BRIEF: Up to and including the line with "Interactive Map (1137, 889)", restate the material below word for word, beginning with its first line.

===== DATA SHOWN

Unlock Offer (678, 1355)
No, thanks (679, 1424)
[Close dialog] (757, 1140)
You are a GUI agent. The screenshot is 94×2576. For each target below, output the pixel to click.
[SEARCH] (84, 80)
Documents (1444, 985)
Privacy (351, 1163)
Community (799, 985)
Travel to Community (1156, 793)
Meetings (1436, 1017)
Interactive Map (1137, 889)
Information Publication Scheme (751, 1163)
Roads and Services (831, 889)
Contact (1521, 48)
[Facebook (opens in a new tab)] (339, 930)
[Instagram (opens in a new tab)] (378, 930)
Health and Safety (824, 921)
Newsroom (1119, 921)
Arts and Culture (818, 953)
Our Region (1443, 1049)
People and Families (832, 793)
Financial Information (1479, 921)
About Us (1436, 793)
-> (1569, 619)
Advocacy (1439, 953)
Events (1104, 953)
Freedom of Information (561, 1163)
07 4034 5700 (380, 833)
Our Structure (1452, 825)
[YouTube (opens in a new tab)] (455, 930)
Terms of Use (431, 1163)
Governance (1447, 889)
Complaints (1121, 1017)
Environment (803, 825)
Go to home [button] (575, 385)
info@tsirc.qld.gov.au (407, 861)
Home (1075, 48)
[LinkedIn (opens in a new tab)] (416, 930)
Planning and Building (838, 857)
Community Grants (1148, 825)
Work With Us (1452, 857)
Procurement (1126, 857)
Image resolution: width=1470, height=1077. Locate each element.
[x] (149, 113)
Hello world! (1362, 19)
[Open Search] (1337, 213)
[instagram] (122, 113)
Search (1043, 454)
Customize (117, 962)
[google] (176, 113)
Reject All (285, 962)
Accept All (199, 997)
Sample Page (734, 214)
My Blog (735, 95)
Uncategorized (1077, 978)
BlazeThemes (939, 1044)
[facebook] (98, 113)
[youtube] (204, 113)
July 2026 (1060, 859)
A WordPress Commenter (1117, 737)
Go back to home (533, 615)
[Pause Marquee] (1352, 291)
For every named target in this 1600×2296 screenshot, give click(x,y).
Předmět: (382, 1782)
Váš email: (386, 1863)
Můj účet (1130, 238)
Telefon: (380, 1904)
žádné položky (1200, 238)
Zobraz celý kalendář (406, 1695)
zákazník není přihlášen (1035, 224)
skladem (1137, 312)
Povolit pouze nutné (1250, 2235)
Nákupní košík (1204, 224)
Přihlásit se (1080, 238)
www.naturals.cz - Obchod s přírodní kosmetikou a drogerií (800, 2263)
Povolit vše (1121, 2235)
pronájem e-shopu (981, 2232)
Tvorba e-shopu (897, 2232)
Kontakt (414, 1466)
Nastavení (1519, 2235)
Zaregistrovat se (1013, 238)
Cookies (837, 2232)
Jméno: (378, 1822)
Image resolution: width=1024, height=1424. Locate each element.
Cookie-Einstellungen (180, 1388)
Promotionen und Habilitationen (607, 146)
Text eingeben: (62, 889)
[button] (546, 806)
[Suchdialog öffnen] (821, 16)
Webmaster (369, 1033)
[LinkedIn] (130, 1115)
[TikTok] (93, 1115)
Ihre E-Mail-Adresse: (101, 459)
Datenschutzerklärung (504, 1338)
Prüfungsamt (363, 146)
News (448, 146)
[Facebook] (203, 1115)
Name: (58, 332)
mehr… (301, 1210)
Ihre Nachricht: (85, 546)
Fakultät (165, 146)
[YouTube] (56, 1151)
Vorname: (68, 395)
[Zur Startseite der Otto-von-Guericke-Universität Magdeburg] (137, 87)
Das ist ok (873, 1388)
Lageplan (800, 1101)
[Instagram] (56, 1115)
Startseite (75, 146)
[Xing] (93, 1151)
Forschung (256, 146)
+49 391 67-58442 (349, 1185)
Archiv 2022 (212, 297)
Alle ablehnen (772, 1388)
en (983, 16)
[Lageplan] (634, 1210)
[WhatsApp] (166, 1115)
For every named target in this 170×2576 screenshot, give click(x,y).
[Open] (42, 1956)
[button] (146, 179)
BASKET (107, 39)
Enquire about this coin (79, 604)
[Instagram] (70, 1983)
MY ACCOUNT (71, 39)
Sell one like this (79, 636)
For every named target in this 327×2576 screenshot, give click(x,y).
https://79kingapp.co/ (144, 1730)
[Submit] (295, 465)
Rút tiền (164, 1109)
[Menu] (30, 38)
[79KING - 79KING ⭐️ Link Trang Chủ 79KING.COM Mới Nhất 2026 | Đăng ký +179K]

==========

RESPONSE:
Unlock Offer (678, 1355)
No, thanks (679, 1424)
[Close dialog] (757, 1140)
You are a GUI agent. The screenshot is 94×2576. For each target below, output the pixel to click.
[SEARCH] (84, 80)
Documents (1444, 985)
Privacy (351, 1163)
Community (799, 985)
Travel to Community (1156, 793)
Meetings (1436, 1017)
Interactive Map (1137, 889)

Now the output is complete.